子莲响应连作障碍的转录组和蛋白质组整合研究

Continuous monoculture problem seriously affects the sustainable development of property in Nelumbo nucifera. In our previous research, the physiological damage was illustrated in N. nucifera, causing by continuous monoculture. However, the molecular mechanism of continuous monoculture is still unvailed in N. nucifera. It mightbe uncover the mechanism of continuous monoculture, furthor studying the key genes and proteins in response to continuous monoculture. In this project, the variaty “Taikonglian no.36” will be planted as experimental material. The continous monoculture of N. nucifera is studied as treatments, using the normal growth of planta as control. Both total RNAs and proteins will be exacted from the roots in treatment group as well as control one. The future study will be focused on three aspects as follow. Firstly, using Solexa and iTRAQ sequencing respectively, the genes and proteins in response to continuous monoculture will be identified by comparison the expression profiles of treatment and control group. Correlation analysis of genes and proteins will be performed in order to achieve the candidate responding factors. Secondly, in combination with study of the symptoms of continuous monoculture, the spatial and temporal expression patterns of these candidate responding factors will be examined using qPCR and Western blotting technologies, in order to gain the key ones related to continuous monoculture. Finally, the homology model and bioinformatic will be performed to understand the 3D-structural of key proteins, and the recombinant proteins will be expressed and purified for the aim of studying their characterics. This project is sought to illustrate the signal transduction by replanting disease in N. nucifera, and provide theoretical basis for resoving continuous monoculture problem by the way of reforming the key molecular or regulationg continuous monoculture.
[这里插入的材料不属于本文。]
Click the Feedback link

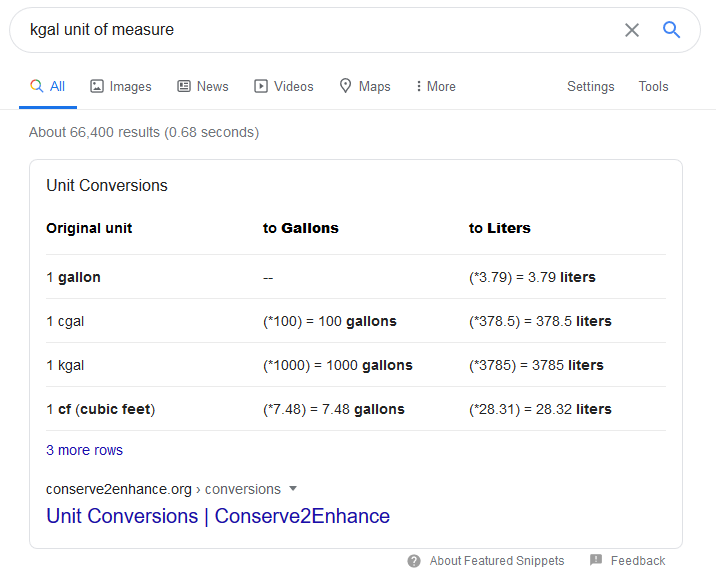[637, 561]
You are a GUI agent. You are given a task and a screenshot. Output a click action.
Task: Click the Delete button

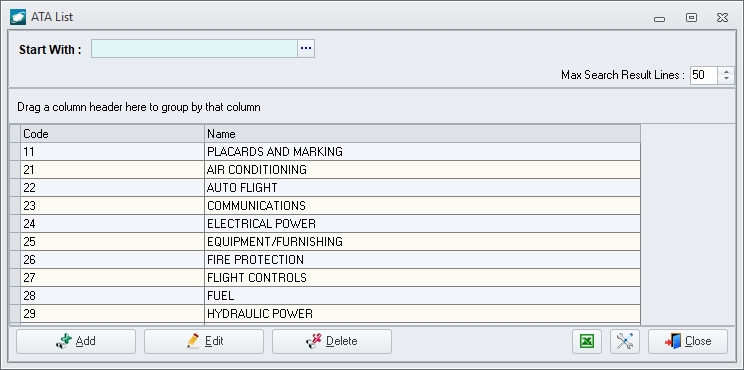click(332, 341)
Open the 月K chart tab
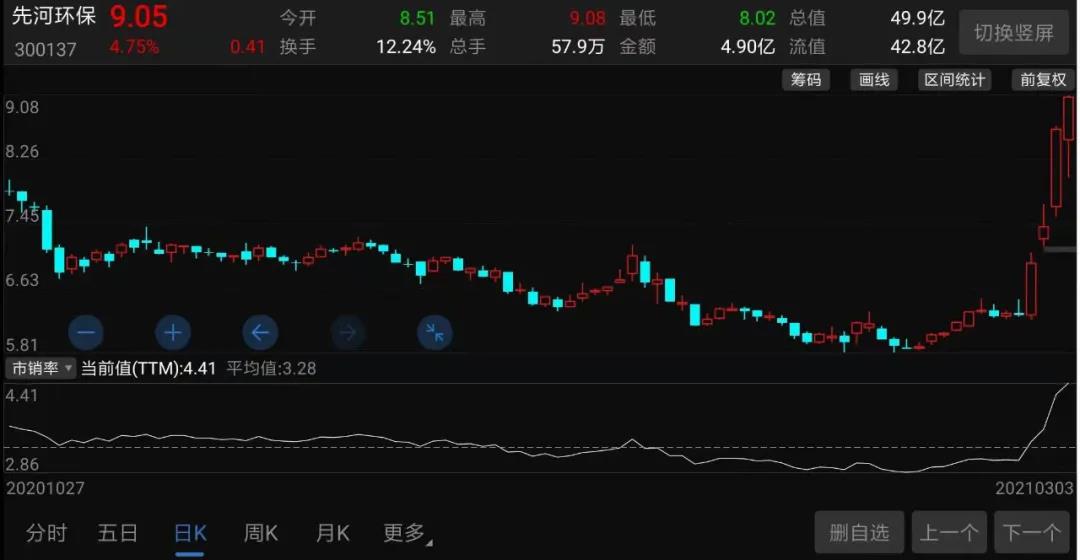The height and width of the screenshot is (560, 1080). click(332, 533)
连作导致子莲结实率下降，腐败病发病率上升。目前，子莲连作障碍的分子机制尚不明确。本实验室前期研究了子莲连作的胁迫效应，以其响应连作胁迫的应答机制为切入点，有可能进一步揭示连作障碍的机理。本项目拟以子莲品种“太空莲36号”为实验材料，连作子莲为处理，新植子莲为对照，在营养生长期收集子莲根，进行以下研究：①采用Solexa核酸和iTRAQ蛋白测序技术，挖掘子莲响应连作胁迫的应答基因和蛋白，对其进行关联性分析获得候选应答因子；②通过qPCR和Western blot技术，分析候选应答因子在子莲不同组织和生长时期的表达，筛选时空表达模式与连作症状相吻合的关键应答因子；③采用生物信息学方法，结合体外表达纯化技术，研究关键应答蛋白的高级结构和生理功能。通过“转录组-蛋白质组-连作症状”整合研究，初步阐明子莲响应连作胁迫的感知、传递和应答途径，为从分子水平“纠错”，开发子莲耐连作育种技术提供理论依据。
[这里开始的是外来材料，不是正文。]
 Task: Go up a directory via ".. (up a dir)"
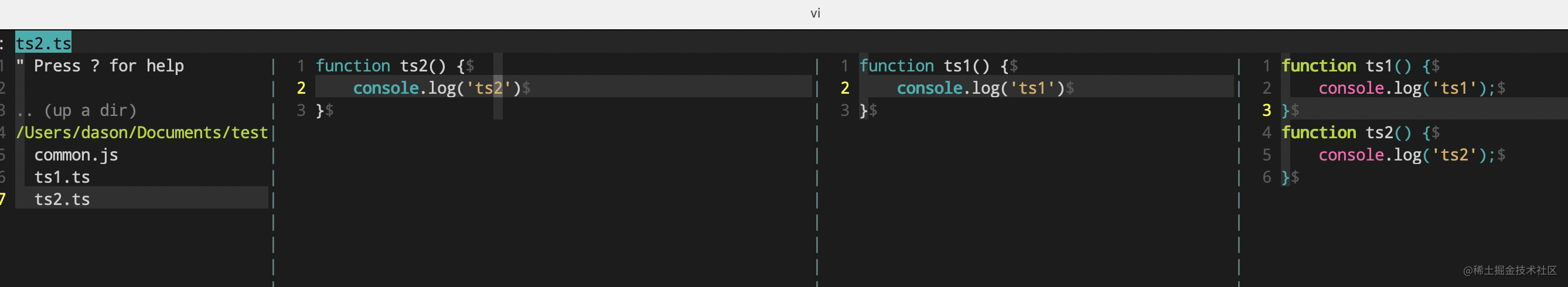click(77, 111)
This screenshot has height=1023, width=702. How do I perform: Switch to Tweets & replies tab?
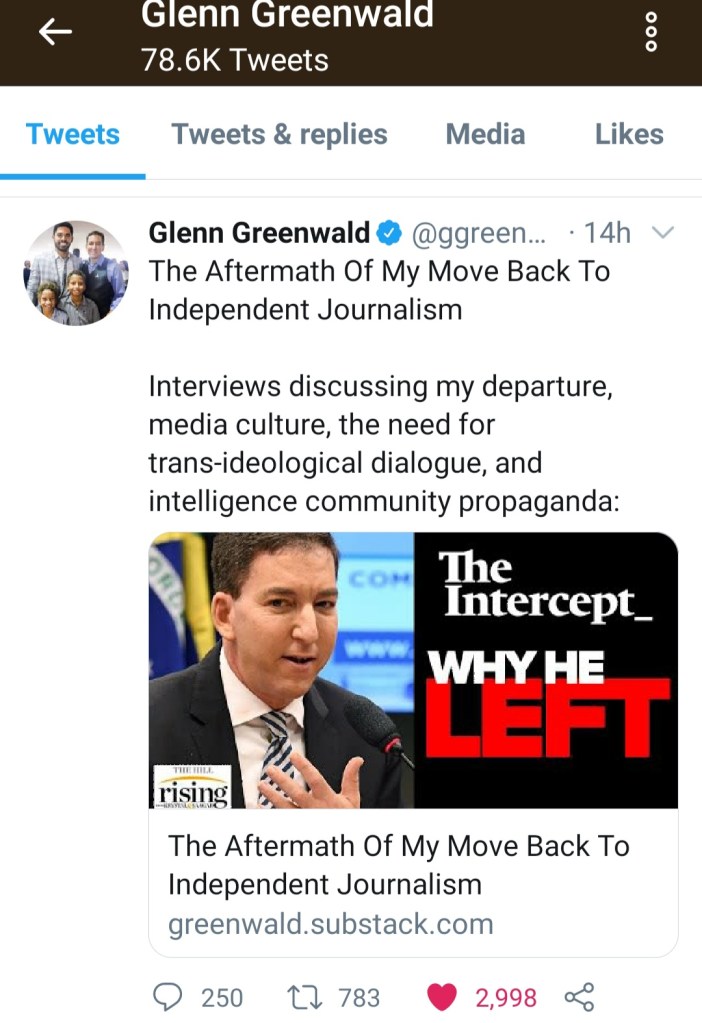279,134
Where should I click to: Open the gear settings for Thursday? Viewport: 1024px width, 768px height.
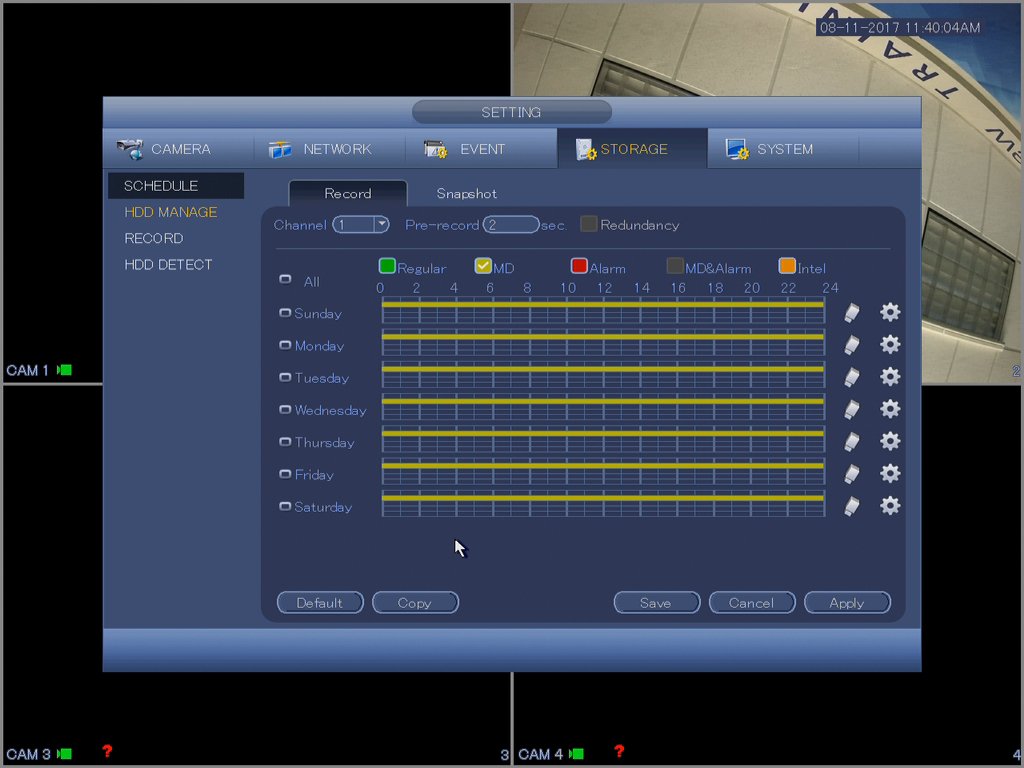(889, 441)
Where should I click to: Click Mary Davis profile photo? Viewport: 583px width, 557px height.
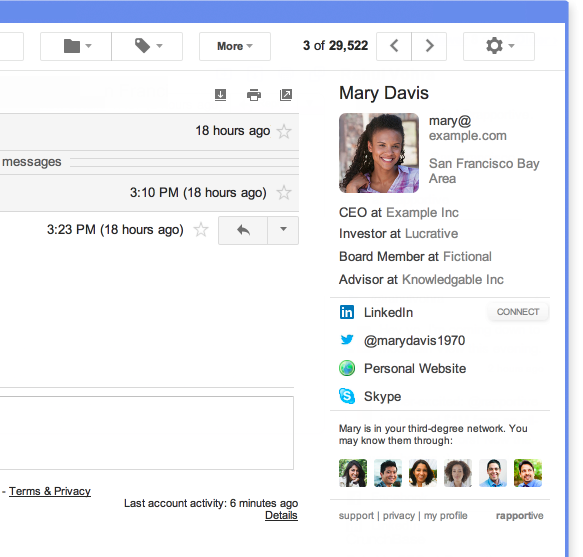pos(379,153)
子莲连作障碍的分子机制尚不明确。我们采用Solexa核酸和iTRAQ蛋白测序技术，挖掘子莲响应连作胁迫的应答基因和蛋白，对其进行关联性分析获得候选应答因子，并对关键基因的功能进行了研究。通过“转录组-蛋白质组-连作症状”整合研究，阐明子莲响应连作胁迫的感知、传递和应答途径，为从分子水平“纠错”，开发子莲耐连作育种技术提供理论依据。取得的研究成果如下：.一、通过测序分析共获得了9,810个差异表达基因和975个差异表达蛋白，关联性分析共获得438个差异表达转录本和蛋白质。对关联上的转录本和蛋白进行GO注释，COG分类及KEGG数据库生物合成途径分析，对差异表达的蛋白和基因进行聚类分析。研究关键基因在子莲藕鞭，根和叶中的差异性表达。关联分析表明连作可以诱导子莲苯丙素合成途径、类黄酮合成通路和MAPK信号通路。推测子莲连作障碍通过调控子莲DNA甲基化水平，影响木质素及类黄酮代谢平衡，抑制抗氧化系统酶的活力及表达，增强活性氧离子及乙烯的合成。.二、我们克隆了两个脱水素NnDHN1和NnDHN2基因，两者具有不同的等电点、酶活及功能结构。系统进化研究表明NnDHN1和NnDHN2蛋白分别属于YnSKn–型及SKn–型DHN。两个基因的表达模式存在差异。ABA和IAA均可以诱导叶片NnDHN2基因表达上调。然而NnDHN1基因在ABA的处理下表达量升高，IAA处理下NnDHN1基因表达量变化较小。NnDHN1和NnDHN2基因在响应外界环境胁迫方面具有独特的作用，但功能具有部分重叠。.三、类黄酮合成酶（FLS）是苯丙氨酸代谢的关键酶。我们克隆了4个NnFLS基因 。NnFLS蛋白具有不同的等电点、酶活及功能结构。4个NnFLS基因都含有3个外显子和2个内含子，除了NnFLS4基因第一个内含子剪切方式为GC-AG，其它内含子剪切方式都符合GT-AG。进化树分析表明NnFLS2与双子叶植物FLS聚类在一起，其它3个基因与单子叶植物FLS基因进化关系更近。NnFLS2，NnFLS3和NnFLS4在胚芽里的表达量最高，在幼叶里的表达居中，其次为根和茎。而NnFLS1在胚芽里的表达量最高，根里表达量居中，幼叶和茎里表达量最低。冷胁迫和机械损伤均可以诱导NnFLS基因的表达。